What managers can own with confidence is the move from vague concern to a first, contained conversation. That starts with noticing patterns that affect work: missed deadlines, visible withdrawal, uncharacteristic irritability, cameras permanently off. The trigger is impact, not diagnosis. Remote and hybrid patterns make this harder; absence of corridor chat and visual cues means small changes are easier to miss or reinterpret as “just remote working style”. High-performance cultures may frame struggle as a personal failing, while ‘family-like’ cultures risk endless tolerance without structure. HR can cut through this by giving managers structured prompts – simple checklists that ask, “Has this been happening for more than a few weeks? Is the team affected?” – to counteract bias and delay. The manager’s first job is to link observable behaviour to work, invite a voluntary conversation, and resist pushing for personal detail.

In that first conversation, managers need a disciplined script, not an open-ended exploration. A contained frame might sound like: “I’ve noticed X pattern over the last Y weeks and I’m concerned about how sustainable this is for you and the team. How are you finding things?” The focus stays on impact and support, not on extracting disclosure or speculating about causes. This is where implicit models of the manager’s role surface. Those who see themselves purely as performance stewards may move too quickly to formal processes; those who see themselves as wellbeing allies may offer emotional availability beyond their competence. Both positions are understandable, neither is sufficient. A clearer organisational message helps: managers are not amateur therapists, nor are they neutral bystanders. They are first‑line observers with a duty to act proportionately when work and wellbeing collide.

Once that initial conversation has taken place, the decision discipline becomes crucial.
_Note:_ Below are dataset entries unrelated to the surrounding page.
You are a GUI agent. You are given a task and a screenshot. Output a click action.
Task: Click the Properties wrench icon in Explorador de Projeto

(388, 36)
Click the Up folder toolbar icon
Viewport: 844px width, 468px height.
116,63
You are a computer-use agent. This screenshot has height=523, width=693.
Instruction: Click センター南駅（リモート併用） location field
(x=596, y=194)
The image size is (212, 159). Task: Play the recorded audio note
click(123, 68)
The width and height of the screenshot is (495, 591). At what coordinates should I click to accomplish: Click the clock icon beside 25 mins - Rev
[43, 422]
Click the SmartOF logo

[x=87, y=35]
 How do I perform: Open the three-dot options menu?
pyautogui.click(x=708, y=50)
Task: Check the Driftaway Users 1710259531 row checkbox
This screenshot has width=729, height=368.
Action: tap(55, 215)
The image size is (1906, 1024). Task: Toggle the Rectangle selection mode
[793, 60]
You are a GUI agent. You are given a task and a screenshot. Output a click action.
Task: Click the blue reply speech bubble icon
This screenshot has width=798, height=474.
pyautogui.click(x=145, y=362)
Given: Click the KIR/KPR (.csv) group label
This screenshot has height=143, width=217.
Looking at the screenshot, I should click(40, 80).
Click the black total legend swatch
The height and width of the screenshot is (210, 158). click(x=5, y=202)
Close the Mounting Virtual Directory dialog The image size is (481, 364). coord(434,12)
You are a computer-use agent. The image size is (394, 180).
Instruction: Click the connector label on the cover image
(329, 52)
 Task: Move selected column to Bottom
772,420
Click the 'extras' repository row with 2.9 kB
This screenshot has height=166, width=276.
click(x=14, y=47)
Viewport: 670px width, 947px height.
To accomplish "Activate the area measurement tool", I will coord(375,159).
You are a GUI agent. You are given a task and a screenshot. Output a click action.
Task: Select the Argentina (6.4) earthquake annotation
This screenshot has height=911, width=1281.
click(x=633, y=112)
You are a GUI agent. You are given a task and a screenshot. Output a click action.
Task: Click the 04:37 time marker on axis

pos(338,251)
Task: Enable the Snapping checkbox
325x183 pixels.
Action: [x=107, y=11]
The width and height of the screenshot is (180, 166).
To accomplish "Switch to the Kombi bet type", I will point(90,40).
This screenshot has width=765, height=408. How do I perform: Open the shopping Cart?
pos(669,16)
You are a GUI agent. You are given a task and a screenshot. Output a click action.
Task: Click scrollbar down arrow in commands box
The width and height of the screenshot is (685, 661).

Managers need three bounded roles, with explicit organisational backing: adjust, coordinate, escalate. Without this triad, “being supportive” drifts into unlimited flexibility for some, rigid formalism for others, and a sense among managers that they are improvising under scrutiny. Behavioural science is blunt here: supportive behaviours tend to expand until they hit a boundary. Informal arrangements that start as temporary kindness can become entrenched norms that are hard to reverse and hard for peers to understand. This is especially acute in close-knit or ‘family-like’ teams where saying no feels like betrayal. Conversely, highly driven environments may restrict flexibility to the point where struggling employees simply mask until crisis.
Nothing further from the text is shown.